The intracranial chondroma is a sporadic type of benign tumor with an incidence of less than 0.5% of all intracranial tumors. Furthermore, this type of tumor has been reported more frequently at the skull base, less at the falx cerebri, and exceptionally of the dura, when it happened to be intracranial.

Case presentation

We report a challenging diagnosis and the successful management of a rare case of intracranial dural chondroma in a 19-year-old student without past medical history, revealed by secondary epilepsy with behavioral and mood disorder without neurological deficit.

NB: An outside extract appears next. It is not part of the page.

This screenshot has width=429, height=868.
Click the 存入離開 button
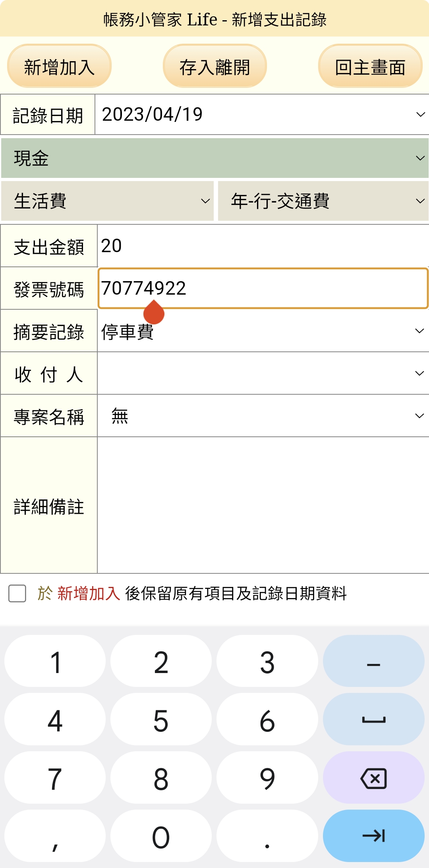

The dural origin of intracranial chondroma is a rare type of tumor with nonspecific clinical manifestations, and diagnosis confirmation requires a histopathological finding. Surgical gross total resection of the lesion is the golden standard of its management.


Chondromas are benign tumors composed of mature hyaline cartilage. They generally have limited growth potential and are not locally aggressive. Chondromas develop from nests of growth-plate cartilage that have become entrapped in the medullary canal of the metaphysis or the metaphyseal-diaphyseal junction. These hamartomatous proliferations persist as islands in the bone and then develop from enchondral ossification [1].

An intracranial chondroma is a benign cartilaginous tumor first reported by Hirschfeld in 1851. They are sporadic brain tumors, comprising approximately 0.3–0.5% of primary cerebral tumors. They commonly originate from the skull base but can infrequently arise from the falx, convexity dura, or ventricular ependyma. Diagnosis requires histopathologic confirmation, as patients present with nonspecific symptoms related to mass effect. Imaging characteristics often resemble meningiomas, oligodendrogliomas, and vascular malformations [2, 3]. There have been only 11 cases of intracranial chondromas of dural origin reported in the literature to the best of our knowledge.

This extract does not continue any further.